Asia Pacific: regional cooperation… an impossible dream?

28 December 2012|Oliver White & Dana MacLean, JRS Asia Pacific advocacy and communications

Fifty-six-year-old Ali spent a year in detention in Indonesia until he received refugee status from UNHCR. He left his wife and 11 children back home in Afghanistan. Ali was among detainees who diligently attended English classes in the detention centre three times a week. (Paulus Enggal/JRS)

Bangkok, 28 December 2012 – Millions of refugees and asylum seekers face tough challenges in their struggle to find safety in Asia Pacific. With the lowest number of signatories to the 1951 Refugee Convention in the world, this region* offers paltry protection to people on the move. The glaring absence of national asylum laws and standardised procedures for refugee status determination has driven asylum seekers underground.

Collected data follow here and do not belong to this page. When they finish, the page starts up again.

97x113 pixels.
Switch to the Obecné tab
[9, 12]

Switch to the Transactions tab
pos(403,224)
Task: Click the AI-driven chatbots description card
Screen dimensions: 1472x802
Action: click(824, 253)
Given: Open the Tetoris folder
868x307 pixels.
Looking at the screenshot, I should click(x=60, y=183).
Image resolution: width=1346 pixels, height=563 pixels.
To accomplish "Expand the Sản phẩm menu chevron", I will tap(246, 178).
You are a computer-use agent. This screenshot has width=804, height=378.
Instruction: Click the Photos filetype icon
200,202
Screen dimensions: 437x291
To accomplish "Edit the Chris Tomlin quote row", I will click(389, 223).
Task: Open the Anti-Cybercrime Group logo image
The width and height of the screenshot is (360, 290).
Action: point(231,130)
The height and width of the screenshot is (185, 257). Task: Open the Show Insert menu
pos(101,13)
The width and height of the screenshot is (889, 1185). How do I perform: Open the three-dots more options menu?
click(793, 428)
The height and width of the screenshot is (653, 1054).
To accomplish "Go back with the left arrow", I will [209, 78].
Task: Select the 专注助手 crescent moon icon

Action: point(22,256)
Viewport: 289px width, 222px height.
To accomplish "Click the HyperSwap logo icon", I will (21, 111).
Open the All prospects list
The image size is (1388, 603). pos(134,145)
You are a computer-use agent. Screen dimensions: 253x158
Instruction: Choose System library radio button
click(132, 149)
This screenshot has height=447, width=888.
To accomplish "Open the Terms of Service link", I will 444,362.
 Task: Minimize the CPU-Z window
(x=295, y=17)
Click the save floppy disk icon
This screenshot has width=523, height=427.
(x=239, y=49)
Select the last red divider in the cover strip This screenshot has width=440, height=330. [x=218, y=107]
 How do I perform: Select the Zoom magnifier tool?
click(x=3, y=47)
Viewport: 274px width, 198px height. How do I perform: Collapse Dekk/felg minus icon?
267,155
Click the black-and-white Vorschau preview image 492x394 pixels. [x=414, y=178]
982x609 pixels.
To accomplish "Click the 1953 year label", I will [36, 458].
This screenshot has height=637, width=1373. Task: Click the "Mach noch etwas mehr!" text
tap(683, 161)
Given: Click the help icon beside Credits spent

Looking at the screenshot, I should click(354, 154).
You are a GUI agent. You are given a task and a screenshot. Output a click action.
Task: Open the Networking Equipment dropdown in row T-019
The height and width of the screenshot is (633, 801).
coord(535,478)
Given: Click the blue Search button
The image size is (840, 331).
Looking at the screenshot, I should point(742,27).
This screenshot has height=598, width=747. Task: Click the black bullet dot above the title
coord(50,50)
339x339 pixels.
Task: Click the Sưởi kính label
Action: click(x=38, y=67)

Asia Pacific is home to some 10.6 million forcibly displaced people. They are on the move for different reasons: seeking economic survival or reunion with their families, fleeing human rights violations. But their movements are marked by the same defining factors: fear; dangerous journeys, often by boat; being smuggled and vulnerable to trafficking; the risk of indefinite detention.

Stemming pull factors. In recent years, Asian states have increasingly sought to seal their borders by stemming pull factors, resorting to detention and making it difficult to file asylum claims. Asylum seekers are driven underground, where they are exposed to exploitation and hazardous conditions, and denied access to health care, work, food, shelter and education.

But the push factors forcing people to leave their homes are always stronger so curbing the pull factors only leads to greater human rights violations and despair. Mahmoud, an Afghan asylum seeker detained in Indonesia, is one victim of this hostile approach. “I would rather be shot than wait for this process to keep going indefinitely with no idea what is happening,” he said. “I don’t want to spend my life in this prison”. Nowhere is safe. Police in Malaysia arrested David, from Burma, three times. “I don’t have a UNHCR card and they told me and my friends they could do what they wanted to us. They stole 200 ringgit [local currency] from my wallet and my telephone”.

Promoting regional collaboration. In recent years the region has seen increasingly large-scale displacements. Armed conflict in Afghanistan, Myanmar and, until mid-2009, in Sri Lanka, persecution of ethnic minorities in Vietnam and ongoing oppression of the Rohingya have continued to push people towards Australia. Transit countries along the way include Thailand, Indonesia and Malaysia.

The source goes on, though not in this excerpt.